# How do you determine the limit of (2)/(x-3) as x approaches 3^-??

May 25, 2016

The expression $\frac{2}{x - 3}$ tends to negative infinity as $x$ approaches ${3}^{-}$ (that is, as $x \to 3$ while being always less than $3$)

#### Explanation:

Recall the definition of a limit:

We say that the limit of function $f \left(x\right)$ (defined for all $x$ in some neighborhood, however small, of value $x = a$, but not necessarily at point $x = a$ itself) is $A$ as $x \to a$
(written as ${\lim}_{x \to a} f \left(x\right) = A$ or $f {\left(x\right)}_{x \to a} \to A$)
if and only if for any $\epsilon > 0$ (measuring the closeness of $f \left(x\right)$ to value $A$)
there is such $\delta > 0$ (measure of the closeness of $x$ to value $a$) that
for any $x$ satisfying the inequality $| x - a | < \delta$
the following is true: $| f \left(x\right) - A | < \epsilon$

In other words, for any degree of closeness $\epsilon$ of $f \left(x\right)$ to $A$ we can find a distance $\delta$ of $x$ to $a$ such as the function $f \left(x\right)$ will be closer to $A$ than $\epsilon$ if $x$ is closer to $a$ than $\delta$.

With infinity the situation needs another definition, because infinity is not a number, like $A$ in the above definition.
We should supplement our definition for two cases of infinity - positive and negative.
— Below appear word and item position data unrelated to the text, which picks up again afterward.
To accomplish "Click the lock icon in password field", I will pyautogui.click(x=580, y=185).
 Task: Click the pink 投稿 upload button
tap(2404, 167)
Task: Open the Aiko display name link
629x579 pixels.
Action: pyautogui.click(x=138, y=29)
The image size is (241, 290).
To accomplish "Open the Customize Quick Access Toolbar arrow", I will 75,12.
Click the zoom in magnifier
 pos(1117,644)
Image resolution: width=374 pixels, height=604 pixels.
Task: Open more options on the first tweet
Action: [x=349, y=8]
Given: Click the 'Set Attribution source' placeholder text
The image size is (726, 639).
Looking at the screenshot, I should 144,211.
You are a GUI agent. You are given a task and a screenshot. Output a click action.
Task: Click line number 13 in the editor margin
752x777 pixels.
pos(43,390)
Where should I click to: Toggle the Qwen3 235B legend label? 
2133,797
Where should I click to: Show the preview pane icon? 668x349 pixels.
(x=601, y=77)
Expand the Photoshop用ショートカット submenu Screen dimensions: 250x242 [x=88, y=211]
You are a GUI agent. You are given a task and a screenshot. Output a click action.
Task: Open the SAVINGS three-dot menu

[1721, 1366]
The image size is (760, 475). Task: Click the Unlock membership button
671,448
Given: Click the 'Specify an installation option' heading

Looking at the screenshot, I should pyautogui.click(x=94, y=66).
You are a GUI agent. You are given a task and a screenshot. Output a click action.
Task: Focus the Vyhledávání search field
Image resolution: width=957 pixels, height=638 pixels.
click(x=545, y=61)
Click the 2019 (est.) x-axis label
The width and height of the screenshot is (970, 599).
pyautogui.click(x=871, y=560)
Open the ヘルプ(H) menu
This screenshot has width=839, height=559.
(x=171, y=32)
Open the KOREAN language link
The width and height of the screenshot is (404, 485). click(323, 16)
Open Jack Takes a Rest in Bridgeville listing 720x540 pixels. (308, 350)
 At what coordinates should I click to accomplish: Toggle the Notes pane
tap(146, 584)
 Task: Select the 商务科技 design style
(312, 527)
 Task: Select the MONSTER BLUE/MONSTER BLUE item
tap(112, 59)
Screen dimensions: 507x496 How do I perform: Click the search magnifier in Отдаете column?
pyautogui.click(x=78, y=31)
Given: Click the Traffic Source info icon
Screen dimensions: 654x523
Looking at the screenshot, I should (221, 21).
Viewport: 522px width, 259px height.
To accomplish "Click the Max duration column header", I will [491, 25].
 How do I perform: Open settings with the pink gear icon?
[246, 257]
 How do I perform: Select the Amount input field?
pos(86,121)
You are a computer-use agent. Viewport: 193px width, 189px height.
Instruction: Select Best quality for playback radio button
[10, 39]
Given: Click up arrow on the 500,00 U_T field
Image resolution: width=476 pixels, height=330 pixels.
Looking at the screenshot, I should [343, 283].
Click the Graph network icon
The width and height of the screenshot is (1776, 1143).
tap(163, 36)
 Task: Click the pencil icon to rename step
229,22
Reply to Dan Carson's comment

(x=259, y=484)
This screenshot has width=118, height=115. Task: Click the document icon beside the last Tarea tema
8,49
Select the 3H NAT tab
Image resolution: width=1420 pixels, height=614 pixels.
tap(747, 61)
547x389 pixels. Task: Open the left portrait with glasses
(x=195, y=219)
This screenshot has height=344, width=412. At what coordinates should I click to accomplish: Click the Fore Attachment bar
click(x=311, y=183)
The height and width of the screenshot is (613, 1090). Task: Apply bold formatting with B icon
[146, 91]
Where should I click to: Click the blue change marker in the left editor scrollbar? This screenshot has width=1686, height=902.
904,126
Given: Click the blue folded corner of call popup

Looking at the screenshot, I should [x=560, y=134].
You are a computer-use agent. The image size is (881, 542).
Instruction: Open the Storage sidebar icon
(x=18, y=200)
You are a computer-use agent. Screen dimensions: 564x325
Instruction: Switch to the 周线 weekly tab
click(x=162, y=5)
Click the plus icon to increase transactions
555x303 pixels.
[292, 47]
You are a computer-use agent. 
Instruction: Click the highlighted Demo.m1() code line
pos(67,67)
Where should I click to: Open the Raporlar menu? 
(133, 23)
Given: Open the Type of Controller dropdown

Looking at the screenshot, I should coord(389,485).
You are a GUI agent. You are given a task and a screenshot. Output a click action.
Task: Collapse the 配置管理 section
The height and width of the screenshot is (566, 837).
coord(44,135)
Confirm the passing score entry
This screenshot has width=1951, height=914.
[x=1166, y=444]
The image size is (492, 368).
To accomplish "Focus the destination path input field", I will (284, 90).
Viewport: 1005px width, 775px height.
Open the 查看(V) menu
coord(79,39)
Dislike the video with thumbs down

We say that the limit of function $f \left(x\right)$ (defined for all $x$ in some neighborhood, however small, of value $x = a$, but not necessarily at point $x = a$ itself) is negative infinity
(written as ${\lim}_{x \to a} f \left(x\right) = - \infty$ or $f {\left(x\right)}_{x \to a} \to - \infty$)
if and only if for any real $A < 0$ (however large by absolute value)
there is such $\delta > 0$ (measure of the closeness of $x$ to value $a$) that
for any $x$ such as $| x - a | < \delta$
the following is true: $f \left(x\right) < A$

Similarly is defined the limit of positive infinity.

In our case, if $x \to {3}^{-}$ (that is, $x \to 3$ while $x < 3$), the fraction $\frac{2}{x - 3}$ is always negative.

Choose any $A < 0$ and resolve the inequality
$\frac{2}{x - 3} < A$
the solution is:
$x > 3 + \frac{2}{A}$
The larger by absolute value $A$ is (while being negative) - the closer $x$ should be to $3$ for our fraction to be less than $A$.
So, we always find that measure of closeness of $x$ to $3$ (while being smaller than $3$):
$\delta = \frac{2}{|} A |$
When $x$ is closer than this $\delta$ to $3$, the fraction will fall lower than $A$, no matter what negative $A$ we have chosen.